Problem requirements: Examine each line in the records below for the word "agent". Report how many lines contain it, and nothing else.

Recorded information:
▼

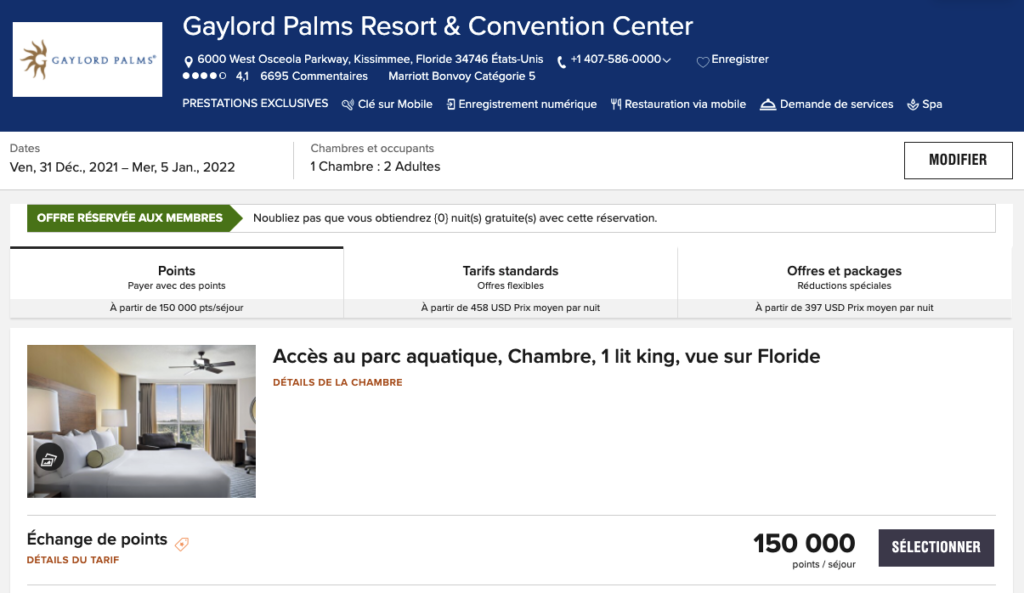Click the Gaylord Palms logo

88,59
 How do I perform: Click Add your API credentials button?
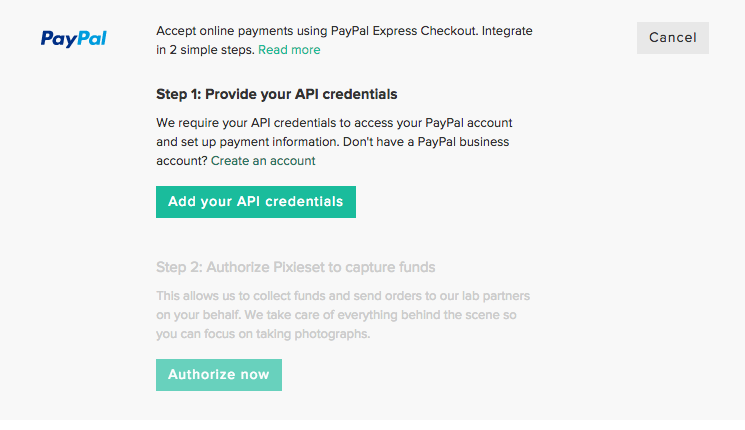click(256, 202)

▲
▼

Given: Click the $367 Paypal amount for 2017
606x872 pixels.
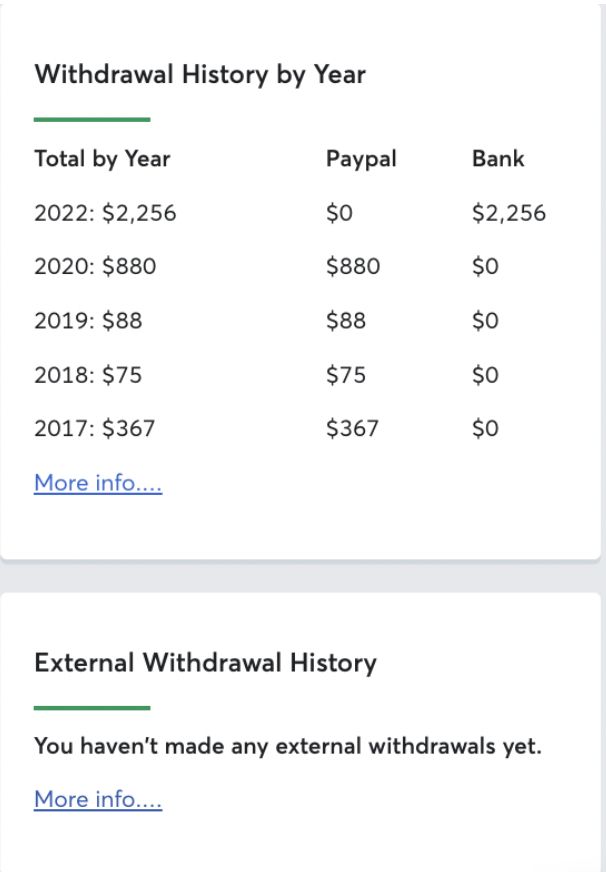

▲
▼

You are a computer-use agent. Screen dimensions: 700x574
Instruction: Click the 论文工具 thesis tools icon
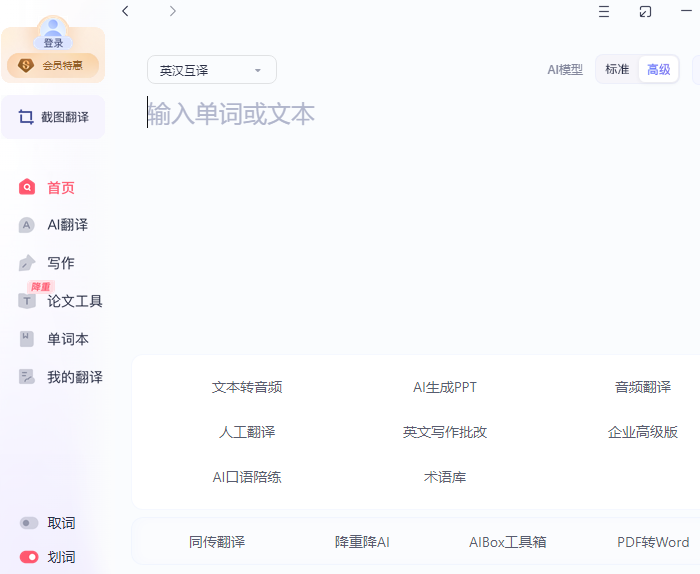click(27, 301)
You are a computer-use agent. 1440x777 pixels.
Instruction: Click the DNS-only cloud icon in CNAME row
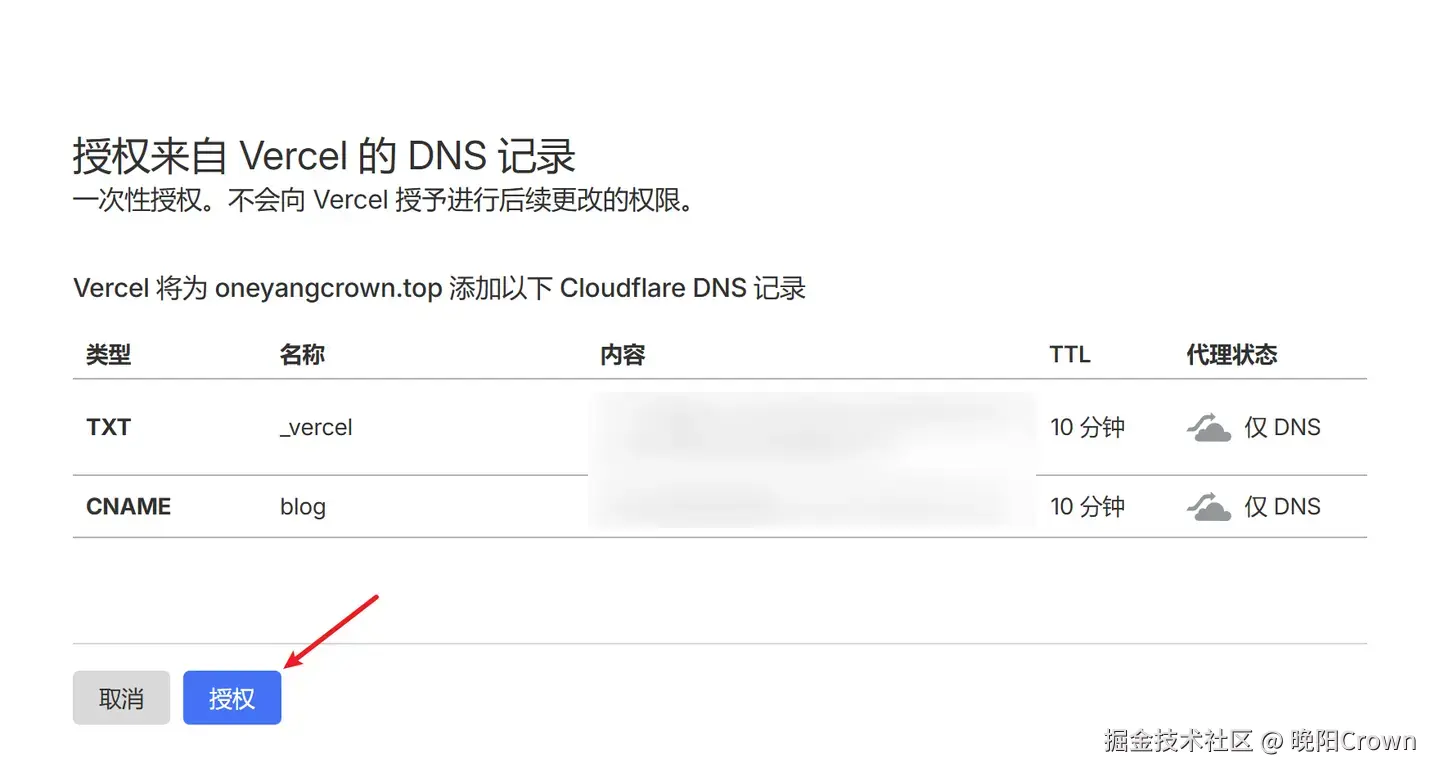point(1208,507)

▲

Problem solution: 2